Iowa State working to not hurt itself in West Virginia rematch


Jacob Rice/Iowa State Daily

Iowa State senior guard Gabe Kalscheur looks to pass the ball against the University of Oklahoma on Feb. 19

Matt Belinson

Oh, how the tables have turned.

The last time Iowa State men’s basketball faced the West Virginia Mountaineers, it turned out to be a case of role reversal in Morgantown, W.VA.

West Virginia sat last in the Big 12 and had lost seven straight as they welcomed the Cyclones to their home court. But the slide stopped for West Virginia, at least for a moment, as it defeated the Cyclones 79-63.

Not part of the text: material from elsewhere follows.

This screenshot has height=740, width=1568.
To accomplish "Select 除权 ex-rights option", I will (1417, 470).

Flash forward to the final full week of February, and the Mountaineers have slid even further into the bottom of the Big 12 standings, while the Cyclones have breathed new life into their NCAA Tournament hopes.

And while confidence has returned for T.J. Otzelberger and his group, the 13-point loss to the Mountaineers still rings fresh in their heads ahead of Wednesday’s tilt at Hilton Coliseum.

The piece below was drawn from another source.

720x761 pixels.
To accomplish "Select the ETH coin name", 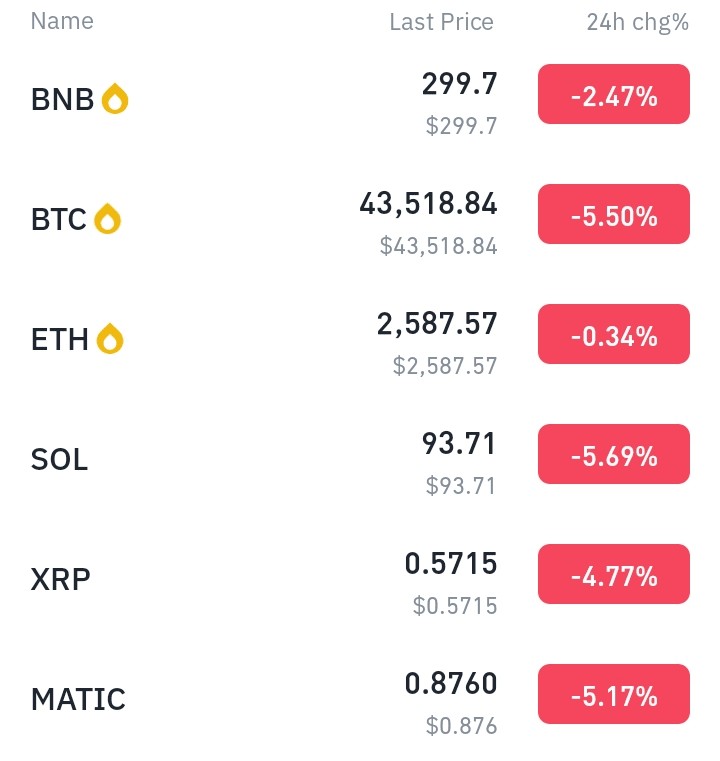I will click(60, 339).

What does Otzelberger want to see changed from his team’s Feb. 8 loss? The first answer is an obvious one.

“The outcome,” Otzelberger said when asked what he wants to see change from the Feb. 8 loss. “And I’d say to change the outcome, we can’t do things to hurt ourselves. We started down. It went turnover, three, turnover, three and before you know it we’re down 18-5 and really we’re never in the game.”

The Cyclones gave the last-place Mountaineers energy in their previous meeting in early February, allowing West Virginia to build an 18–5 lead less than eight minutes into the game.

Iowa State trailed all game and scratched and clawed back but never enough to win. 

Everything that could go wrong for Iowa State seemingly did in Morgantown:

  • Izaiah Brockington didn’t score for the first 10 minutes of the game and finished with 11 points on 4-12 shooting
  • The Cyclones shot 7-25 from three
  • Gabe Kalscheur, one of Iowa State’s best defenders, fouled out
  • West Virginia, who came in as the worst three-point shooting team in the Big 12, went 10-20 from deep

Even the easy scoring chances weren’t capitalized on by Iowa State.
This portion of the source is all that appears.